• _OBJECTIVE_
Put each line into a JSON list of strings, one string per line and blank lines omitted, starting at the line containing "You are a GUI" and ending at the line containing "[x=825, y=251]".
[BEGIN INFORMATION GIVEN]
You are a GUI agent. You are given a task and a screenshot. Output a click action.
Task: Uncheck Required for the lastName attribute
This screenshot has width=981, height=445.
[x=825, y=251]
[END INFORMATION GIVEN]
[BEGIN INFORMATION GIVEN]
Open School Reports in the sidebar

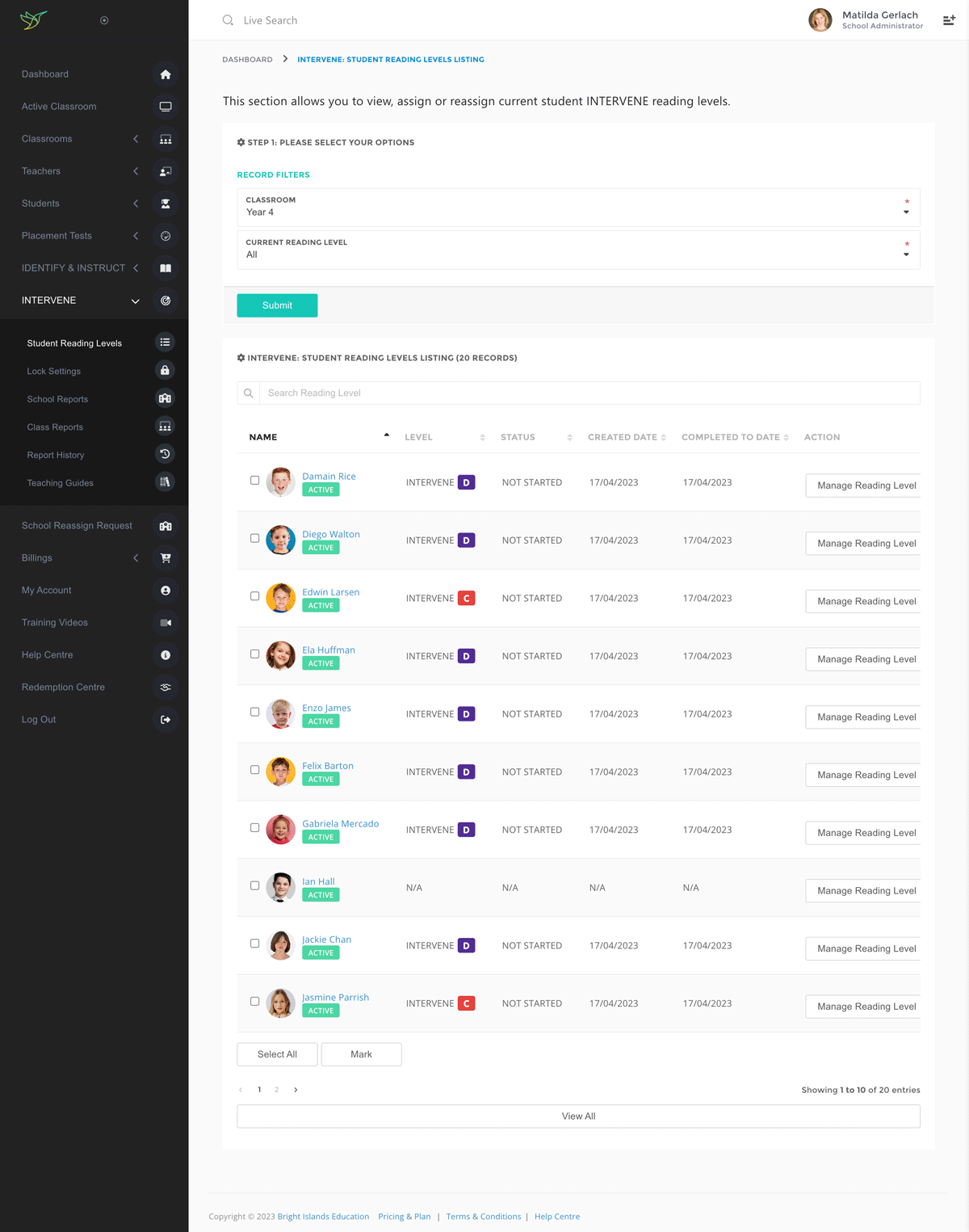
[END INFORMATION GIVEN]
• _SOLUTION_
[
  "You are a GUI agent. You are given a task and a screenshot. Output a click action.",
  "Task: Uncheck Required for the lastName attribute",
  "This screenshot has width=981, height=445.",
  "[x=825, y=251]"
]